For your business, your data means everything. Whether it’s the payment details you keep on file from your loyal customers or the specifications of an ongoing project, having access to that data is critical to your daily operations.
Now imagine what would happen if you were unable to access your data? Or if it was stolen as a result of cyberattack? From small businesses to the very highest levels of the U.S. government, such threats are ever constant, vastly pervasive and extraordinarily expensive, costing enterprises an average of $3.92 million per incident, according to estimates reported by CSO Online. In fact, the U.S. Treasury Department, as well as an agency within the Department of Commerce, were recently cyberhacked by an unnamed foreign entity, according to Reuters.
How can you protect yourself and your business?
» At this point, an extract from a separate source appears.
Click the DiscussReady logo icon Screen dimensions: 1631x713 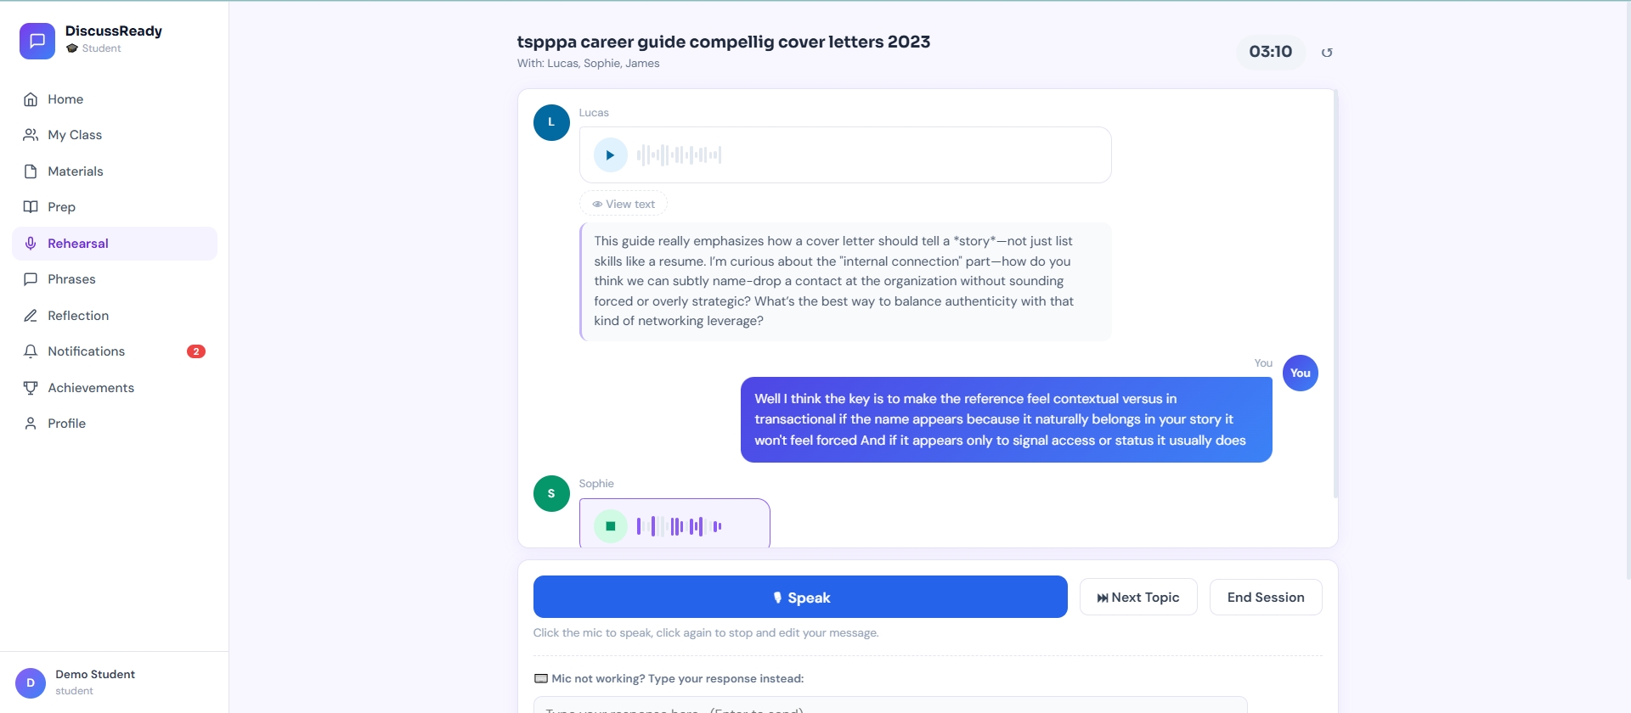(x=37, y=41)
There are many strategies, but one of the most basic and effective is through disaster recovery services. Here are a few basic things to know and understand about disaster recovery.
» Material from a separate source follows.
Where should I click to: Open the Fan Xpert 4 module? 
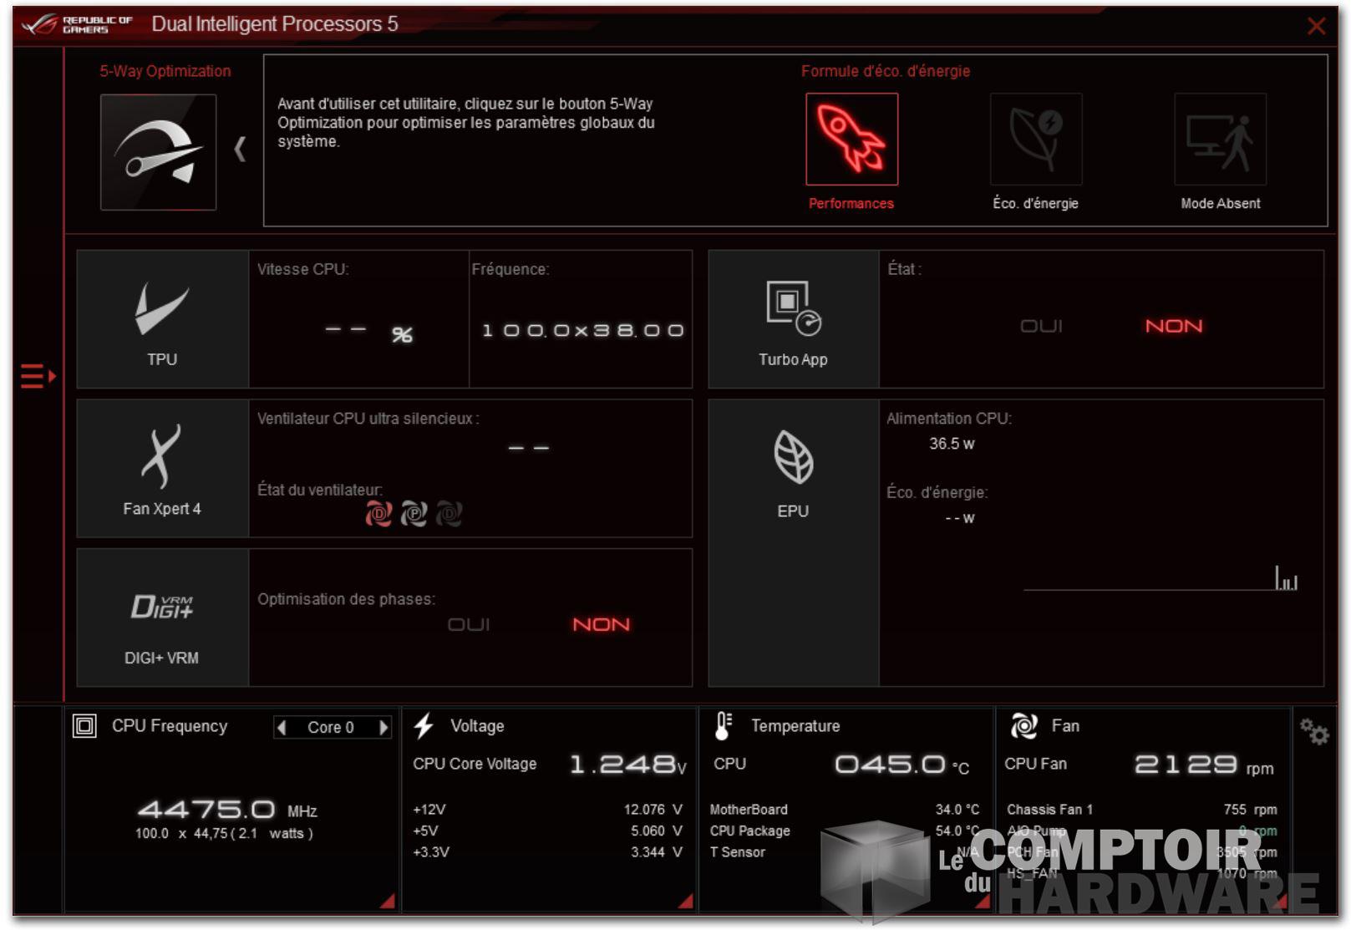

What is disaster recovery?
Disaster recovery, as its description more or less implies, serves as a comprehensive plan that allows an individual or company to reacquire data that is lost, corrupted, damaged or stolen. While data loss these days is increasingly related to cyberattacks, it may also result from simple human error, hardware failure or some other impactful incident, like a weather-related event.
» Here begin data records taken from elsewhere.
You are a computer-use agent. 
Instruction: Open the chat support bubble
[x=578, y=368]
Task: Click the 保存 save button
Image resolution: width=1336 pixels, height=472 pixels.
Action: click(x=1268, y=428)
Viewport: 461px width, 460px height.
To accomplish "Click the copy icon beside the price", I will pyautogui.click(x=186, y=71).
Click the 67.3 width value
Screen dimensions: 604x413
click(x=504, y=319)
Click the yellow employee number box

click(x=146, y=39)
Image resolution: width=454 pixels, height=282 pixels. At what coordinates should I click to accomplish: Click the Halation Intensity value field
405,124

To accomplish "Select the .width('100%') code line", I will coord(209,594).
What does disaster recovery entail?
As IT Toolkit Magazine points out, disaster recovery is a very broad term and can be manifested in many forms. However, in the context of data and information technology, effective disaster recovery planning primarily rests on three pillars: prevention, anticipation and mitigation. The first pillar — prevention — involves taking steps that can limit or deter disasters from occurring. Anticipation is recognizing what those adverse events might be — as well as the potential ramifications — and mitigation is related to minimizing or mollifying the aftereffects.
How do you put a disaster recovery plan in place?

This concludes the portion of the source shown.